Ocular Albanism means that he has areas of his iris with no pigmentation where he cannot process visual input, so does not see these patches. His nystagmus is an eye wobble, and ptosis is a drooping of the upper eyelid that can partially cover his pupil. Max manages all of these conditions through combination of steadying his gaze by looking down, then lifting his chin which shifts weight into the back of his head, and often twisting his head so that he is looking forward predominantly from one eye. Again, this all impacts really badly on his posture.
At age 5 Max gained confidence in walking but had setbacks.
It was amazing to see Max start to walk and connect more with his environment. He became more confident and sociable. I was such a proud mummy and it was exciting times.

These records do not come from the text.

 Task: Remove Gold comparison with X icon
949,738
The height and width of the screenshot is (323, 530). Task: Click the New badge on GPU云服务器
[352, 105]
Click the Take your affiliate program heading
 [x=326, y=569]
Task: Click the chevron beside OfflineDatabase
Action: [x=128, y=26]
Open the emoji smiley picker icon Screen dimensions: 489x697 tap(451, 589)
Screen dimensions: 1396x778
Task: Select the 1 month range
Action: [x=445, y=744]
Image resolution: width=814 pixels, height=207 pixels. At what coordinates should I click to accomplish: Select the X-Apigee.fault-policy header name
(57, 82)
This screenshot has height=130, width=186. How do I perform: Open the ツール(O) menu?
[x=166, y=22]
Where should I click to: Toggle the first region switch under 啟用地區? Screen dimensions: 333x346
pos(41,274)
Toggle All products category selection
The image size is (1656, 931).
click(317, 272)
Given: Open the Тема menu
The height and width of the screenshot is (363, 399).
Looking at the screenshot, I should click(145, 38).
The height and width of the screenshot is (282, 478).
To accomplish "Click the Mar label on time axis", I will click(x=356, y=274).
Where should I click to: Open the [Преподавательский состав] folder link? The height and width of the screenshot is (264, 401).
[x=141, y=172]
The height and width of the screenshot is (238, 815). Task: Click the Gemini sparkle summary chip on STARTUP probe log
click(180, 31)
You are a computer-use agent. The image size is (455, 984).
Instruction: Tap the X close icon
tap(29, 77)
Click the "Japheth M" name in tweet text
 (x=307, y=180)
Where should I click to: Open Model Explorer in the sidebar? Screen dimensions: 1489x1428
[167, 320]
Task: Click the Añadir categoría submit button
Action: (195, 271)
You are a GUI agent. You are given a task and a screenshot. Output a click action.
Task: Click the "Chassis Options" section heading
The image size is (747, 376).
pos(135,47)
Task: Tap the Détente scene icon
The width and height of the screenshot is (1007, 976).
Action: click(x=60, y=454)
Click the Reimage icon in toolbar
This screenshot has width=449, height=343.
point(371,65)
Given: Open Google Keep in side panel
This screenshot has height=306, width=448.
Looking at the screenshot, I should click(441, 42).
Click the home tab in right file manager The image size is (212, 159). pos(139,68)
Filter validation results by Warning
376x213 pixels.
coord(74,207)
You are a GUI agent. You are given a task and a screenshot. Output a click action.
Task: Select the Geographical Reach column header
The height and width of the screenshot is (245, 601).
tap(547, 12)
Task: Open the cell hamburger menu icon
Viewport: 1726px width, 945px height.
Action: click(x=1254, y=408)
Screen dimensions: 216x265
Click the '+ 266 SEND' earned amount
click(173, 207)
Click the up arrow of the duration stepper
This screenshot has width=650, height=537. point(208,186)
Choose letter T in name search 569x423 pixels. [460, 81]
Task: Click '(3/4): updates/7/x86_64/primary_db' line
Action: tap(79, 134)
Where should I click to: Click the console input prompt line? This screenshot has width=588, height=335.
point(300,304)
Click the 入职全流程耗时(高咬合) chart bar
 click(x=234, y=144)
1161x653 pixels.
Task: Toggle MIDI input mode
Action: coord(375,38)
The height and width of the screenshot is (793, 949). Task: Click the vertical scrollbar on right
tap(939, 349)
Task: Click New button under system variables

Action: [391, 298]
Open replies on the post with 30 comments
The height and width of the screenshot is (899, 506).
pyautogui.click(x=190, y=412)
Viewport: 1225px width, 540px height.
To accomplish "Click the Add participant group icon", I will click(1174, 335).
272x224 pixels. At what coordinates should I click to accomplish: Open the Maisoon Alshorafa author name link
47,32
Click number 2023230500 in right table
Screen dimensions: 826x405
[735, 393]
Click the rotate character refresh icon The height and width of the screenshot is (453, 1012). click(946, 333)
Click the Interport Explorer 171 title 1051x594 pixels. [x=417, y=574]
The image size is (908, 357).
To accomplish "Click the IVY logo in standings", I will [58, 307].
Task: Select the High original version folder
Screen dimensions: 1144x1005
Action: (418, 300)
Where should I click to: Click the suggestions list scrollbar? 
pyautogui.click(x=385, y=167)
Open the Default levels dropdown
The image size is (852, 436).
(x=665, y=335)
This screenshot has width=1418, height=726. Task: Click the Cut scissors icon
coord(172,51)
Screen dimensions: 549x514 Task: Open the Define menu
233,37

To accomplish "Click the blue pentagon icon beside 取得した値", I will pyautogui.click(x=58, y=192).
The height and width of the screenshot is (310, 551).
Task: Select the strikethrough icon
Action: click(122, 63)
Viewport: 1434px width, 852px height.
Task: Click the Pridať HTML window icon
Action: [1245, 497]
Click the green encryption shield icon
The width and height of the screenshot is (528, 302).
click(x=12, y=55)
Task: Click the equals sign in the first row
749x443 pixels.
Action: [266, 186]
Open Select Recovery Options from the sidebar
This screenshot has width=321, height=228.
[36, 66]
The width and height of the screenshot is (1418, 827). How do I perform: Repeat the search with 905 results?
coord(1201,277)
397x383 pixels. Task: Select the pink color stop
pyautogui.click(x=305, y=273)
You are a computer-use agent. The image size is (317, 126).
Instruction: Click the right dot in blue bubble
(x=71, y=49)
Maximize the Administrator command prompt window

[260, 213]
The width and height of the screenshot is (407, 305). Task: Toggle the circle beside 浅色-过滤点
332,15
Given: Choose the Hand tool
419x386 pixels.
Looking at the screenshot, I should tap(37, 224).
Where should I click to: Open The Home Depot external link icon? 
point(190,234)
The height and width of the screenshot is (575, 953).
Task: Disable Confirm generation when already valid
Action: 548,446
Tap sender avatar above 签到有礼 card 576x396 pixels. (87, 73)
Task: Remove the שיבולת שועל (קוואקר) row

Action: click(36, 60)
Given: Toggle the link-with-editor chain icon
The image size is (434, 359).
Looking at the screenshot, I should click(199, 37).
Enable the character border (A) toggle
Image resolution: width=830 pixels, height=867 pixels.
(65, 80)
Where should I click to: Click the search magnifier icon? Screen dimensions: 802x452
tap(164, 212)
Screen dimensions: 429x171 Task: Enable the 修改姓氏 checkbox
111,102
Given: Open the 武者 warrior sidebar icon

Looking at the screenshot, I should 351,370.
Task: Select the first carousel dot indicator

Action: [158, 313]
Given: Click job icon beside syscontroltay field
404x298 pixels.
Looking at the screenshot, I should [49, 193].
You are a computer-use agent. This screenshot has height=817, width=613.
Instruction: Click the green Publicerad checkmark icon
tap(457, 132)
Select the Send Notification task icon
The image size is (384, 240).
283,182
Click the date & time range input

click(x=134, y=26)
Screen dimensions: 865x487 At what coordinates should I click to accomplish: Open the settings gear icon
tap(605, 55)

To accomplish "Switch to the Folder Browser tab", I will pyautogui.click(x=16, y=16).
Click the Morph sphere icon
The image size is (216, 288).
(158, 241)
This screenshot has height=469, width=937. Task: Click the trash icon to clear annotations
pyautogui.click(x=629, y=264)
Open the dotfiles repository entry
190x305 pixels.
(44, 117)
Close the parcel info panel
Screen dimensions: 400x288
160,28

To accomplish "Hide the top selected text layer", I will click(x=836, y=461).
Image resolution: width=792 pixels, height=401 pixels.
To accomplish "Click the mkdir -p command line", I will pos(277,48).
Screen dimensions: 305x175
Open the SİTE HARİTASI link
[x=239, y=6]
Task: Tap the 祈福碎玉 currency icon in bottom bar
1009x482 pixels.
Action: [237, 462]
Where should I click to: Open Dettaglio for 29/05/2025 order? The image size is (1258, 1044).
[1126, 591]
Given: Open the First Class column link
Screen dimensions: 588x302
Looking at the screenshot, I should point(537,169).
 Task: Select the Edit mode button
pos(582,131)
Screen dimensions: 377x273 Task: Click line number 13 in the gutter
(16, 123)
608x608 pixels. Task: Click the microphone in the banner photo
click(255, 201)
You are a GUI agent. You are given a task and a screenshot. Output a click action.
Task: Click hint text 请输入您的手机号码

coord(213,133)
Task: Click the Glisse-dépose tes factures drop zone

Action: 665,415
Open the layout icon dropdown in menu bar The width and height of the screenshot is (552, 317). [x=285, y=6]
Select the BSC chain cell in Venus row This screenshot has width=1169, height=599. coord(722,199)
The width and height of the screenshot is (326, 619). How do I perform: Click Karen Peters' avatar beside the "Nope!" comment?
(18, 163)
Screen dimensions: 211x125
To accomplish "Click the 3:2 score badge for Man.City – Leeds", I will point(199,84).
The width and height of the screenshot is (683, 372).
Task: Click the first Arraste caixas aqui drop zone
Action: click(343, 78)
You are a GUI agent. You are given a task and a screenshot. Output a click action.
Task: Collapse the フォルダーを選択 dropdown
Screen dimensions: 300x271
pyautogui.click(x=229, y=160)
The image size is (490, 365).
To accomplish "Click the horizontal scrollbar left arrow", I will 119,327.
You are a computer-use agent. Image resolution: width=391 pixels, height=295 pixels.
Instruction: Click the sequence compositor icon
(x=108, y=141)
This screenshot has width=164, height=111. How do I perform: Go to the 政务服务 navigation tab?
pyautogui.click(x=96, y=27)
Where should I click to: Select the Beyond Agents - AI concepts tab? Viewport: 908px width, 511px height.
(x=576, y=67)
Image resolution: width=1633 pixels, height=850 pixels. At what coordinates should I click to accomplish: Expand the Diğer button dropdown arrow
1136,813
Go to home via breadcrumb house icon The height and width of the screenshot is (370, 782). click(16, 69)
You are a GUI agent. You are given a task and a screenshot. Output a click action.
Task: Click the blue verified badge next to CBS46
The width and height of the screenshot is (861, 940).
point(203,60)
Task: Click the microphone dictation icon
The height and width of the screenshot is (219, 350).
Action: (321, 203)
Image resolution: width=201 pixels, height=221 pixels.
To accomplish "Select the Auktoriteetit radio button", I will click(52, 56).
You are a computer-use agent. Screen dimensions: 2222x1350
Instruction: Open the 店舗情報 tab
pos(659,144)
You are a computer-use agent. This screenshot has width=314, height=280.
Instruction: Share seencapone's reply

Then two things became a problem; Max suffers from Rhizomelic Limb Shortening – he points his toes due to shortened achilles. This was such problem for him that I was under pressure to accept surgery to help him plant his heals to assist his posture and walking. At this time his spine was rapidly curving and twisting in all three dimensions. Can you imagine trying to walk with a twisted, bendy back and on tip toes?!
I refused the surgery and managed the condition holistically. He’s had two rounds of serial plaster casting that have taken him off his feet for months. He will likely have more. It worked, he now wears splints and plant this heals when walking. So I’ve proven surgery wrong before and this time it’s far more invasive with much worse repercussion.
At age 8 Max’s curve was observed to have dangerously increased.
In the UK the first element of ‘treatment’ is observation. His consultant is not a fan of bracing citing there is little evidence that it works. So, from diagnosis at age 4 we continued to monitor every 6 months until September 2015 when X-rays revealed a rapid increase from around 50% to a 70 % cob angle. This is the ‘bad news ‘ post I put on Facebook. He has now been referred for surgery before his curve impacts his internal organs, with the potential to become life threatening.
For Max, surgery in the UK means inserting metal rods along the length of his spine.
It’s nasty, invasive surgery leaving a scar the full length of his back. He will require repeated surgeries every 3 to 6 months to lengthen the rods through his growth spurt from age 8 until12 and beyond. Ultimately, when he finishes growing or the rods fail, he’ll likely require his spine fused solid and be left with life-long disability and pain management.
Since Max’s diagnosis I have spent countless hours scouring the internet, reading forums watching YouTube, trying to find answers. There is currently very little awareness of scoliosis and research is very bias towards bettering the surgery. We’ve explored ‘alternate’ therapies available in the UK aimed at improving the health of the spine and neural messaging. These include energy therapies, chiropractic and osteopathy, bio-machics and hyperbaric oxygen therapy.
I wholly believe that conservative and holistic therapies have improved Max’s condition. He always leaves a therapy session stronger thinking he’s a superhero!
We’ve tried to create our own program for Max but all these therapies are dis-jointed, work in isolation and are a financial burden. We’ve visited ScolisisSOS to explore a managed therapy program but all of Max’s issues combined with his developmental delay and learning difficulties mean that he cannot ‘own’ a scoliosis therapy and management program. He simply isn’t capable. He needs to be worked on passively or at least not dependent on intense physical input from him.
America has dedicated, multi-disciplinary scoliosis centres addressing physical, neurological and genetic influences. I’ve had private x-rays taken showing that Max has a flexible spine capable of curve reduction of around 50% on both his thoracic and lumbar. There is a route to a better outcome for him and I need to give him that opportunity.
Despite all his issues Max is a very willing and cooperative little boy. We work hard on what we affectionately call his ’bendy back’ and general physical function.
He’s getting stronger and more confident in his walking every day – without surgery!